The supper club movement in India is still young but growing fast. Organisers are optimistic about its sustainability—not in terms of massive growth, but in consistency and emotional relevance.

“People are hungry for something meaningful,” says Meher. “They want to feel like the meal was cooked with emotion, not urgency. And that’s what the supper club allows.” For her, the future isn’t in scaling up, but in holding space. “I never want it to get too big. The magic lies in the intimacy.”

Guha echoes the sentiment. “Scaling doesn’t have to mean opening a chain. For me, it’s about whether I can keep hosting month after month. So far, the answer is yes.”

Even Zahvi, who regularly alters her menus and serves rotating groups of curious diners, believes that “as long as you don’t compromise on quality and the experience stays unique, it’s sustainable.”

That said, supper clubs are not without their challenges. Some face space limitations, logistical hurdles, or audience scepticism. “Gurgaon is very experimental, while Chandigarh needs more time to warm up to new cuisines,” Samiksha notes. “But even these differences are part of what makes the journey interesting.”

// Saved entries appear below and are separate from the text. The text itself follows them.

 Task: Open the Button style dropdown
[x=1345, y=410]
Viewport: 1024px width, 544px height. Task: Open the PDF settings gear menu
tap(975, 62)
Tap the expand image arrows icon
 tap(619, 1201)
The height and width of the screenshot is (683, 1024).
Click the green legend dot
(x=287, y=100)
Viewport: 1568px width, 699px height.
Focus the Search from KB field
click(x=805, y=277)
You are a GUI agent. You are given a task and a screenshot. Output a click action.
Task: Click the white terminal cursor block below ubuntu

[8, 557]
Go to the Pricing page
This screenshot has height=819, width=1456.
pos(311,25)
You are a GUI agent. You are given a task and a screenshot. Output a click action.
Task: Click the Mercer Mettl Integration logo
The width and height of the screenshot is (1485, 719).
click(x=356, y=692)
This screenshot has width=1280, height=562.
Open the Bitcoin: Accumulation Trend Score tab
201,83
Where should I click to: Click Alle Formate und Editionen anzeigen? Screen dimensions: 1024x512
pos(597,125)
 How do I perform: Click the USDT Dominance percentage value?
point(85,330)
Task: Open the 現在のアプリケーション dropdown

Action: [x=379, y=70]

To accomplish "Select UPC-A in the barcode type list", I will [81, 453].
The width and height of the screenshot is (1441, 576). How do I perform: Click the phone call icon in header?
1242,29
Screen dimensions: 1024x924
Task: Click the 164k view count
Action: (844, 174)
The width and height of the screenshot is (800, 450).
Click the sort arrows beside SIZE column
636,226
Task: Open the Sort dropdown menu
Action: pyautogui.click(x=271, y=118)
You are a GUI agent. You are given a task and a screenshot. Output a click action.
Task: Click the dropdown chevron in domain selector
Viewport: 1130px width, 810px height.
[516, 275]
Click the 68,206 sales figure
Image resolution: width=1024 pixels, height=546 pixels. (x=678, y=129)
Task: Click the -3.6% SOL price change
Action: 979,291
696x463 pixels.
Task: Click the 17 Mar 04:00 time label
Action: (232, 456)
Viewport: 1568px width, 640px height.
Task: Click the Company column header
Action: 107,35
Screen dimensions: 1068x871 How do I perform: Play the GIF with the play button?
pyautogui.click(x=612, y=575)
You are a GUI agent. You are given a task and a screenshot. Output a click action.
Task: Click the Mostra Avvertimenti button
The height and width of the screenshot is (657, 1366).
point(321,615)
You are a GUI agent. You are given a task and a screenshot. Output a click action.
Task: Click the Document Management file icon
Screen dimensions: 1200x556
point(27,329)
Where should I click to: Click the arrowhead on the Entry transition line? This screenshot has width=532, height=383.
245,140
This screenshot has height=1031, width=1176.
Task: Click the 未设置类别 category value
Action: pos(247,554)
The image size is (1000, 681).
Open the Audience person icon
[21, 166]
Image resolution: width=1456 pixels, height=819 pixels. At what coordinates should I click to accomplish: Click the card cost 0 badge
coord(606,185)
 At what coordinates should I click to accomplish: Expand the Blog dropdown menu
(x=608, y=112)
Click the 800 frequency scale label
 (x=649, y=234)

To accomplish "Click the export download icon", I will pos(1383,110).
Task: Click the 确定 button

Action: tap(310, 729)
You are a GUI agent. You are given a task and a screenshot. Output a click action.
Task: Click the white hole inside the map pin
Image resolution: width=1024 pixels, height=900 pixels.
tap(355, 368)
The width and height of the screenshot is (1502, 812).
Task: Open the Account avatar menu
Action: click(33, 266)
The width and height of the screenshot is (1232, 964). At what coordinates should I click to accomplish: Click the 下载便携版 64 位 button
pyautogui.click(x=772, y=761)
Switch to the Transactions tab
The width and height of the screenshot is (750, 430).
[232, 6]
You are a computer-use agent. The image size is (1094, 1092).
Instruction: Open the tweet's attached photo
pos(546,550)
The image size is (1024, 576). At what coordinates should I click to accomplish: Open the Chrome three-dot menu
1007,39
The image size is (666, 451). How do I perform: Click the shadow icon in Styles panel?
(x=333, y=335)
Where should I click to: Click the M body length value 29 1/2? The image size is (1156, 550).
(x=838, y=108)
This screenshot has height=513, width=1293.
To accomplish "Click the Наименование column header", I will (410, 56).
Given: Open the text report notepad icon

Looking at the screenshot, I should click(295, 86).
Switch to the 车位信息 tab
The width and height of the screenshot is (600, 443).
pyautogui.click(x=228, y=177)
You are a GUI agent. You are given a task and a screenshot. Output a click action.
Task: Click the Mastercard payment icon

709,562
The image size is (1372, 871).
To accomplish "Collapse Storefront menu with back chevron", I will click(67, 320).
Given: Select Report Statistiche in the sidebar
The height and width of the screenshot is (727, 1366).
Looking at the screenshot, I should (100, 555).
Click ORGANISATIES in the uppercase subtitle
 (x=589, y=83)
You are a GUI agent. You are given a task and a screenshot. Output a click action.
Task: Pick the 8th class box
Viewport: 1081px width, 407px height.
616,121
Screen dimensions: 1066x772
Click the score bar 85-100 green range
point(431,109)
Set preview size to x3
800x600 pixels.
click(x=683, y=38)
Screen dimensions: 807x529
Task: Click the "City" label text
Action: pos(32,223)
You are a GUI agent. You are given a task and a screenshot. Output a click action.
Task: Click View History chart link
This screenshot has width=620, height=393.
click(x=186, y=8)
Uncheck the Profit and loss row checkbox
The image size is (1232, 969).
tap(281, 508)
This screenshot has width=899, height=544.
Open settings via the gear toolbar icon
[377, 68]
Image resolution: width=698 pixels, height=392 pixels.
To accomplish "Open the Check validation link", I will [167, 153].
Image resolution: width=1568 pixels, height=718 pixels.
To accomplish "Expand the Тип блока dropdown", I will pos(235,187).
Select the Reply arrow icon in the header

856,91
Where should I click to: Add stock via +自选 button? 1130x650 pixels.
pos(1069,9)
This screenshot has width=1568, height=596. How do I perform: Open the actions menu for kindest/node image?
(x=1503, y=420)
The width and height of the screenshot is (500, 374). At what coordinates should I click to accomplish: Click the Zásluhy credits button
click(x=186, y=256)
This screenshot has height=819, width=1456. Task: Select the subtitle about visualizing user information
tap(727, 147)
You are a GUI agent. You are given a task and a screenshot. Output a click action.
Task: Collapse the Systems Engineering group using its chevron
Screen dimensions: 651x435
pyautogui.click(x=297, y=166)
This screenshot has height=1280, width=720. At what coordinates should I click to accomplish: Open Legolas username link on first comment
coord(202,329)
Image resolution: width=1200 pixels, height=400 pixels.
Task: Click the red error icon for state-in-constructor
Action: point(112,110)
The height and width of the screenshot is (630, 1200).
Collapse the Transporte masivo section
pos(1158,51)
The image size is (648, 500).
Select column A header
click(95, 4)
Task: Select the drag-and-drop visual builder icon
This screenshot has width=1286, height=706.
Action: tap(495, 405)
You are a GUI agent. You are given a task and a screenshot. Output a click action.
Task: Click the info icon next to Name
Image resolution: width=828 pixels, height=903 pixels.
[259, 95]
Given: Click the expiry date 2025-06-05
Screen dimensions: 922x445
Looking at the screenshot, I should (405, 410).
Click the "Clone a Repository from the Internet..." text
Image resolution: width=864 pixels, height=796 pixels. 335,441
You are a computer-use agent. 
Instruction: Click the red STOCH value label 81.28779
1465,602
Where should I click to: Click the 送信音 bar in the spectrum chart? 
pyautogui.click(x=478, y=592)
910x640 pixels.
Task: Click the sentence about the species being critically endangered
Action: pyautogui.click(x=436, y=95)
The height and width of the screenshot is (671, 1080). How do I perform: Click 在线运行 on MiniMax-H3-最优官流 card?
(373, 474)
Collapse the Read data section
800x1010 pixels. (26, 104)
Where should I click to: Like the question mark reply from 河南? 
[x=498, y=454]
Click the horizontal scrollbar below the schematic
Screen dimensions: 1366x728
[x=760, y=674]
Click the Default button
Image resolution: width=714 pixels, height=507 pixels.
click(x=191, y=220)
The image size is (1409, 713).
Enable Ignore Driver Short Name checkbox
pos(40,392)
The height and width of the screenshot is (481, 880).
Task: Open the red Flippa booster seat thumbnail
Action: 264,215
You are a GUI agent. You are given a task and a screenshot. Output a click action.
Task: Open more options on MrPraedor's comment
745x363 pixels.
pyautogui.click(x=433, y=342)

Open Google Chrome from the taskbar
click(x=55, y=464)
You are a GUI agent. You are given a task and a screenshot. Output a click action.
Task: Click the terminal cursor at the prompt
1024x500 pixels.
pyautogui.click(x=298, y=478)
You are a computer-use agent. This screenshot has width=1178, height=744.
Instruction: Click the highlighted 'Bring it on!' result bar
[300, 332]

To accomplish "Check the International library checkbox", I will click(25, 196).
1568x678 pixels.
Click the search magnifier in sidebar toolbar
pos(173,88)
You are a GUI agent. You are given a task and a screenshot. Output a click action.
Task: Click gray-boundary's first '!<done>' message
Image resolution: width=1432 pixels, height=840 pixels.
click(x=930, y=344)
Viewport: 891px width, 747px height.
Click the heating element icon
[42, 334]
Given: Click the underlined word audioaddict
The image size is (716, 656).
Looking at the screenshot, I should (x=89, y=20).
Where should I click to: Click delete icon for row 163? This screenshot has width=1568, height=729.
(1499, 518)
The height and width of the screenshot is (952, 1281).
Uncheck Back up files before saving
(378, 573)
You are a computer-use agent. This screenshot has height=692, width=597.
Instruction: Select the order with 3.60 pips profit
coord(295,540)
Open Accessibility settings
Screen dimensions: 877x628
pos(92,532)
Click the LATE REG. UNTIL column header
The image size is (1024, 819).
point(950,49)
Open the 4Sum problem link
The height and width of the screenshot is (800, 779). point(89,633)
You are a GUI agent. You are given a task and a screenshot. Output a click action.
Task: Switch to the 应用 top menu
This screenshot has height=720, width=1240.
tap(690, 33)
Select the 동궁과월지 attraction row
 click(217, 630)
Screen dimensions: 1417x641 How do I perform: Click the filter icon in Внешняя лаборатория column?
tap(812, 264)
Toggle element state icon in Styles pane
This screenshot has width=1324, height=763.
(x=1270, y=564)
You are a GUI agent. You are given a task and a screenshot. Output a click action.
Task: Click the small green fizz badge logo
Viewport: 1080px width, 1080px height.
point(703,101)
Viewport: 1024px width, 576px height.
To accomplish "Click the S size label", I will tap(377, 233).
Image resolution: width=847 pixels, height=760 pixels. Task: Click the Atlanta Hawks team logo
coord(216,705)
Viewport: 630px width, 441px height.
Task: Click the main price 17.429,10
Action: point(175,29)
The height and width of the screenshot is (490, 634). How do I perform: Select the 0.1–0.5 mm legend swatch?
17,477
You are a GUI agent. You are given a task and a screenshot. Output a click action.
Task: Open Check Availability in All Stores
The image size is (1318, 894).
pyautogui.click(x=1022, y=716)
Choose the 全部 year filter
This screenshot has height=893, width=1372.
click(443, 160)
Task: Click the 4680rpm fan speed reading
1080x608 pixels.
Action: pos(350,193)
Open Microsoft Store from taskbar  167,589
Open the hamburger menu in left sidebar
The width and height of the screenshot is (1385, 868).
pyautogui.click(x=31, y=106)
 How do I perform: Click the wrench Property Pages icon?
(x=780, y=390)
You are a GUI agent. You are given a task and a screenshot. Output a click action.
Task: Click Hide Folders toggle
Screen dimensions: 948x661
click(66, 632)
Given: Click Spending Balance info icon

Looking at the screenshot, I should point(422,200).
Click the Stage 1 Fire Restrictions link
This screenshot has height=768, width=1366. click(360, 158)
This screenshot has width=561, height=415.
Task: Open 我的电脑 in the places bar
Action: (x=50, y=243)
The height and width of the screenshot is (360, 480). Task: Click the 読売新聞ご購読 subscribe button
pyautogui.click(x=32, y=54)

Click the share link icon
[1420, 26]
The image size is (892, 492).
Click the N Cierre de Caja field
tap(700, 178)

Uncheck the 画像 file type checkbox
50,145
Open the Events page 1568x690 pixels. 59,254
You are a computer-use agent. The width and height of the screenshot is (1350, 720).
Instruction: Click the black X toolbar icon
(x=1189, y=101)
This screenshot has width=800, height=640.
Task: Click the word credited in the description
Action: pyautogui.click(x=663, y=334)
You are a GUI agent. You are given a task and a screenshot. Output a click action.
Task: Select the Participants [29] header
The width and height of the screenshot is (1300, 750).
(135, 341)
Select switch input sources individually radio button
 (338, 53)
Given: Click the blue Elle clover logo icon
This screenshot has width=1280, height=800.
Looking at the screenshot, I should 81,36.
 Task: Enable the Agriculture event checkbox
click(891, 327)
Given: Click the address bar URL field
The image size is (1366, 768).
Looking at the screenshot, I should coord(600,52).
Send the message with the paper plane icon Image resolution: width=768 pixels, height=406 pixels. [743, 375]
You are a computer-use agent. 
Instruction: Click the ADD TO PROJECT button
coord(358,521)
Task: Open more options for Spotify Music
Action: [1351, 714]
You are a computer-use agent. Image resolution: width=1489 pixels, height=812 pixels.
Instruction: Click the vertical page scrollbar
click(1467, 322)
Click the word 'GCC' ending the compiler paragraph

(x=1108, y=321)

And then there’s the time crunch. “My biggest challenge is time,” admits Guha, who balances her supper club with a full-time marketing job. “But I’m thoroughly enjoying the journey so far.”

What binds these varied supper clubs together is a shared belief in food as a connection—an ethos not easily replicated in commercial dining. Whether you’re tucking into coastal prawn curry on a farm in Gurgaon, breaking bread with strangers over Mexican tacos in Chandigarh, or trying japchae in Mumbai, the format is grounded in care, curiosity, and community.

At their core, India’s supper clubs are reshaping not just how we eat but why. In an age of hyper-efficiency and algorithm-led recommendations, these intimate gatherings prioritise warmth, attention, and emotion—reminding us that the most memorable meals are rarely the ones with reservations.